Prosecutors did not name the contractor at the center of the latest case Wednesday but laid out a startling narrative of a workplace dispute that quickly grew violent. Though he declined to comment on the case, Raymond Palmieri of R. Palmieri Electrical Contractors Inc. identified himself to The Inquirer as the owner of the business in question.
According to the indictment, Dougherty installed Fiocca as the union steward of a project run by Palmieri’s company and staffed by Local 98 workers in 2019. But disputes quickly arose over the fact that Fiocca rarely showed up to work or completed his assigned job responsibilities, prosecutors said.
And when Palmieri and his employees docked Fiocca’s pay, he allegedly responded with violence. Fiocca’s manager at the job site, who was not named in the indictment, said Fiocca threw him onto a desk during an argument in August.
“You owe me 36 hours before I break your [expletive] jaw,” he purportedly told the manager in one exchange quoted in the indictment. “There’s nothing you can do to me. … You think you’re untouchable? I’ll break all of you. I’ll [expletive] break your face and [Palmieri’s] face.”
Afterward, Dougherty threatened to pull all Local 98 workers from the job and later told Palmieri he would frustrate his future attempts to work in the city, prosecutors said.

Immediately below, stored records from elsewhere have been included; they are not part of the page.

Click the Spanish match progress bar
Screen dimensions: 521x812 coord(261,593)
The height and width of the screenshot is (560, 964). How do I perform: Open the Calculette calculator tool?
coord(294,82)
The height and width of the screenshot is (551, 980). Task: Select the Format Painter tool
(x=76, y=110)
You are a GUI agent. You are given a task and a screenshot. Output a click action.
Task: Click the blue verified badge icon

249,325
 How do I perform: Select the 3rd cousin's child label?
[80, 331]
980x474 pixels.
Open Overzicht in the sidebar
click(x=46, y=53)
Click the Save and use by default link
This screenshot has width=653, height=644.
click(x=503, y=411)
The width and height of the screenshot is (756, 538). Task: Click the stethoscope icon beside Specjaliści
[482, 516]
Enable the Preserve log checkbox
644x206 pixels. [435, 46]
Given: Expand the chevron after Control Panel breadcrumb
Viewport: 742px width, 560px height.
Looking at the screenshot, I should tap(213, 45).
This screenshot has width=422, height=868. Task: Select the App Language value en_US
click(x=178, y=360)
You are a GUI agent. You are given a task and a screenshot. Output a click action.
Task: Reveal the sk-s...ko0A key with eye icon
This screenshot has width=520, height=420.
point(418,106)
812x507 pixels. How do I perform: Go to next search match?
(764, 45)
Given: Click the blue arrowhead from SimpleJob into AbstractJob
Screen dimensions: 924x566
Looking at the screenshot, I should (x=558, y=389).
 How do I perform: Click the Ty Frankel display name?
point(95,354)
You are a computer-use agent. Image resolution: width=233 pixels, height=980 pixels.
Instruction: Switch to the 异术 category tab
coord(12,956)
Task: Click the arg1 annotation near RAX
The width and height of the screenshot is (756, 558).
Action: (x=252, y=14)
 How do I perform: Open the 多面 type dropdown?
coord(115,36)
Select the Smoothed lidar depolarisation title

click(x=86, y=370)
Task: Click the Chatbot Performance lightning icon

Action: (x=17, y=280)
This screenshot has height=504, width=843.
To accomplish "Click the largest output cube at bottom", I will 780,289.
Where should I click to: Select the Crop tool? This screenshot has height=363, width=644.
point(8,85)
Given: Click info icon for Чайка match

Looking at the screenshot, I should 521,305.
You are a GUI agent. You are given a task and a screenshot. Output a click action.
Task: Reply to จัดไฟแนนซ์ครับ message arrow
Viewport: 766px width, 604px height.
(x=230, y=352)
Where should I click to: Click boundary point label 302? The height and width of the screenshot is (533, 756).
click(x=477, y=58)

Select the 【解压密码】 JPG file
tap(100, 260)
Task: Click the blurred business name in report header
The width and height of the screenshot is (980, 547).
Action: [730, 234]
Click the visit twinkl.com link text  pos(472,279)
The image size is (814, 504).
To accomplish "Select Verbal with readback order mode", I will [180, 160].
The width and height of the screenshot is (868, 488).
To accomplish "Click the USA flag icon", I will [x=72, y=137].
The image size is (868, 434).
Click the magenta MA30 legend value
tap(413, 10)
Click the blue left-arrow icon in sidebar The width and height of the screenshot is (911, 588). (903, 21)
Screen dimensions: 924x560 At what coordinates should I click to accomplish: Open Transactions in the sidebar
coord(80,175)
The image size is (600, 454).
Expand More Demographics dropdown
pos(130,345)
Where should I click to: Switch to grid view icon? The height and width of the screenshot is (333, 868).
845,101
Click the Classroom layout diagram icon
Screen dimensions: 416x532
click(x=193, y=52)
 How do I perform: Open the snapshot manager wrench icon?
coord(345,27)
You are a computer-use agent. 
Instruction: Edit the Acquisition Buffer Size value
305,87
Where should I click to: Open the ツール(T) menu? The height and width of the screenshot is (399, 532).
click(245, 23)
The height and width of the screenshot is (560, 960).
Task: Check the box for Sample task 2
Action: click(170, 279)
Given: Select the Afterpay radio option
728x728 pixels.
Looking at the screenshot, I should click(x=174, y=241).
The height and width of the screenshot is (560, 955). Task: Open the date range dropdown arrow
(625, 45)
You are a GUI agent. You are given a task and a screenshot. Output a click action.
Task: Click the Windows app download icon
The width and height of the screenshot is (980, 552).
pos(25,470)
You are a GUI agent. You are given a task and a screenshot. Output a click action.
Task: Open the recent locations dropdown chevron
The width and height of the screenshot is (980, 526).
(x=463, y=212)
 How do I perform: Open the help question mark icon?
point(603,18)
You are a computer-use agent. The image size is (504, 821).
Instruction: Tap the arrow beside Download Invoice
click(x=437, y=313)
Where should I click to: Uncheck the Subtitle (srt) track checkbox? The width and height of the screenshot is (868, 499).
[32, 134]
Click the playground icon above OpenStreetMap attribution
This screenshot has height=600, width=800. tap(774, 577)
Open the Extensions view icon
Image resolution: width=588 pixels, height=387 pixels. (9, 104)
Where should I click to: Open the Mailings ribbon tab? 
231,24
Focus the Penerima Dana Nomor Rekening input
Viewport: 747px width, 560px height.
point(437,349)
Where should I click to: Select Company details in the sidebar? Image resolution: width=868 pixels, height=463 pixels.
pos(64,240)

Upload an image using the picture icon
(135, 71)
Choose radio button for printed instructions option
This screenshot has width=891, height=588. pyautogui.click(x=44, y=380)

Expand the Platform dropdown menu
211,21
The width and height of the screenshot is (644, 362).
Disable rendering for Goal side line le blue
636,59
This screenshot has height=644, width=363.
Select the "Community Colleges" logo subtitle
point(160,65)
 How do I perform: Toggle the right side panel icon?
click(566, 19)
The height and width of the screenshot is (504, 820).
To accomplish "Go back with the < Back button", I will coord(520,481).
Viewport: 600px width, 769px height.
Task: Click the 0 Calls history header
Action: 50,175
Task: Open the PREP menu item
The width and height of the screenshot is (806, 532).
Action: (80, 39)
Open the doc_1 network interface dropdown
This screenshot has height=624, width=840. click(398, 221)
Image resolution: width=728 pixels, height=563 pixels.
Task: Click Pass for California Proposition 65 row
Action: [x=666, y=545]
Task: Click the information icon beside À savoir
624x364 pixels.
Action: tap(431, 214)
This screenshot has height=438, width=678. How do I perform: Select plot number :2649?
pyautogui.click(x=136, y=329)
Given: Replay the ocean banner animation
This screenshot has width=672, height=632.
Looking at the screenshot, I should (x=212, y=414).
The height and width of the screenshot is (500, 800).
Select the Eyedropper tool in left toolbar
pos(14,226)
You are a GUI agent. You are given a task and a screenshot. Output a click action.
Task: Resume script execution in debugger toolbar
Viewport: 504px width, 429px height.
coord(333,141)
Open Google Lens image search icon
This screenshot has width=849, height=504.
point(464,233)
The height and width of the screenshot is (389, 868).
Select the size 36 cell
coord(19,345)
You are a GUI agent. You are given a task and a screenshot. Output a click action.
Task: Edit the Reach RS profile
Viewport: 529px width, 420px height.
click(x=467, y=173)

Three Local 98 representatives showed up later that afternoon and, while on the phone with Dougherty, allegedly informed Palmieri’s staff that Fiocca would remain in his position and that nothing was going to change.
Prosecutors said Wednesday that Fiocca continued to be paid by the contractor until January of this year despite ongoing attendance problems at work.
“These kinds of actions are not simply the cost of doing business in Philadelphia,” said Williams, the U.S. attorney. “They are crimes and will be prosecuted.”
She balked at the suggestion from Dougherty and his allies that authorities were seeking to overwhelm him with an ever-expanding list of charges and said they only “follow the evidence wherever it might lead.”
Williams declined to discuss the case against Mangini, the nurse, at the news conference Wednesday, referring to it only as a separate matter.
But it became a point of concern during court hearings for both her and Dougherty earlier in the day.
As U.S. Magistrate Judge Elizabeth Hey approved the labor leader’s release while awaiting trial, she ordered him to avoid contact with any codefendants or potential witnesses in his case — a potential problem because Mangini has been caring for Dougherty’s ailing wife, Ceillie, in their home since 2016.
Prosecutors have accused her of collecting nearly $15,000 in unemployment benefits between May and November of last year even while the Doughertys were paying her more than $5,500 a month on average. She pleaded not guilty Wednesday.
Dougherty is not accused of any wrongdoing in that case and, ultimately, the judge allowed Mangini to continue her employment in the Doughertys’ home, though advised them not to discuss their cases.
Fiocca, who remains in federal custody, is scheduled to attend his first court hearing on Friday. It was not immediately clear whether he had retained an attorney.